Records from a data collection
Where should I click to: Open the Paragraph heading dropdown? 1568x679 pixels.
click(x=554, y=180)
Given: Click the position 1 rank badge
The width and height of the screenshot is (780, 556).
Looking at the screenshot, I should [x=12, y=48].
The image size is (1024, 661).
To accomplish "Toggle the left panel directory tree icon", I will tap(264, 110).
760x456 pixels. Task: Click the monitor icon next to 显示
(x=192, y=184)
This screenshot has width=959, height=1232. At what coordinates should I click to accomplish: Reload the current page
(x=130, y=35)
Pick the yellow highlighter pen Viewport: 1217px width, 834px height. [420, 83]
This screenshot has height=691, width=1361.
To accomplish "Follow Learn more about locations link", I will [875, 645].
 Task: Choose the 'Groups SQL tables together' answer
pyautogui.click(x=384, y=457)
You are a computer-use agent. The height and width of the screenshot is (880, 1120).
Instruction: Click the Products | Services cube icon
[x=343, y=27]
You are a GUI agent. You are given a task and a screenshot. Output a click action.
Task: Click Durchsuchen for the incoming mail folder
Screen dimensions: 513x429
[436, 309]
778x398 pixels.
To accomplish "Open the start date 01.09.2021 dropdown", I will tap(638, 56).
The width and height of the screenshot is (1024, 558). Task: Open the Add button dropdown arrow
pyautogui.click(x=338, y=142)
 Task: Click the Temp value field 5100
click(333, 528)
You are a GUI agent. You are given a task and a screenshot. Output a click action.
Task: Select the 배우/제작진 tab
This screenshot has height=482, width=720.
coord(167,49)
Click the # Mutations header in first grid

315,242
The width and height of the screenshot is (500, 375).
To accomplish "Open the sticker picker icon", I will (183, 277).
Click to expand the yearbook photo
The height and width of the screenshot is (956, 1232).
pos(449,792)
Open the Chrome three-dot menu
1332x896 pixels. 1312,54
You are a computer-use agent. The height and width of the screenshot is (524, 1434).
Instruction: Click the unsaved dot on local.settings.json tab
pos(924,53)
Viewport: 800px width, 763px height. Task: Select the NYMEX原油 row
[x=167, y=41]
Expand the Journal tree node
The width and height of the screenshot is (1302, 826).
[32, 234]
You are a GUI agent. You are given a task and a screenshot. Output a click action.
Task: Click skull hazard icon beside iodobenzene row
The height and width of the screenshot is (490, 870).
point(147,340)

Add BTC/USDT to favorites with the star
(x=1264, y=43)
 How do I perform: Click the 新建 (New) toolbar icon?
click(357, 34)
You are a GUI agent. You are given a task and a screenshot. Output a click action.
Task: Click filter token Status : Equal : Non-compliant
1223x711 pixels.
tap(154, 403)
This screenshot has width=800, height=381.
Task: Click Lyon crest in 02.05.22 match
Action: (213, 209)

**WHAT TO DO**: Your task is to restate, word for word, only those lines above that fall between the line holding "Task: Choose the" and the line holding "is (524, 1434).", inclusive.

**THE COMPLETED TASK**:
 Task: Choose the 'Groups SQL tables together' answer
pyautogui.click(x=384, y=457)
You are a computer-use agent. The height and width of the screenshot is (880, 1120).
Instruction: Click the Products | Services cube icon
[x=343, y=27]
You are a GUI agent. You are given a task and a screenshot. Output a click action.
Task: Click Durchsuchen for the incoming mail folder
Screen dimensions: 513x429
[436, 309]
778x398 pixels.
To accomplish "Open the start date 01.09.2021 dropdown", I will tap(638, 56).
The width and height of the screenshot is (1024, 558). Task: Open the Add button dropdown arrow
pyautogui.click(x=338, y=142)
 Task: Click the Temp value field 5100
click(333, 528)
You are a GUI agent. You are given a task and a screenshot. Output a click action.
Task: Select the 배우/제작진 tab
This screenshot has height=482, width=720.
coord(167,49)
Click the # Mutations header in first grid

315,242
The width and height of the screenshot is (500, 375).
To accomplish "Open the sticker picker icon", I will (183, 277).
Click to expand the yearbook photo
The height and width of the screenshot is (956, 1232).
pos(449,792)
Open the Chrome three-dot menu
1332x896 pixels. 1312,54
You are a computer-use agent. The height and width of the screenshot is (524, 1434).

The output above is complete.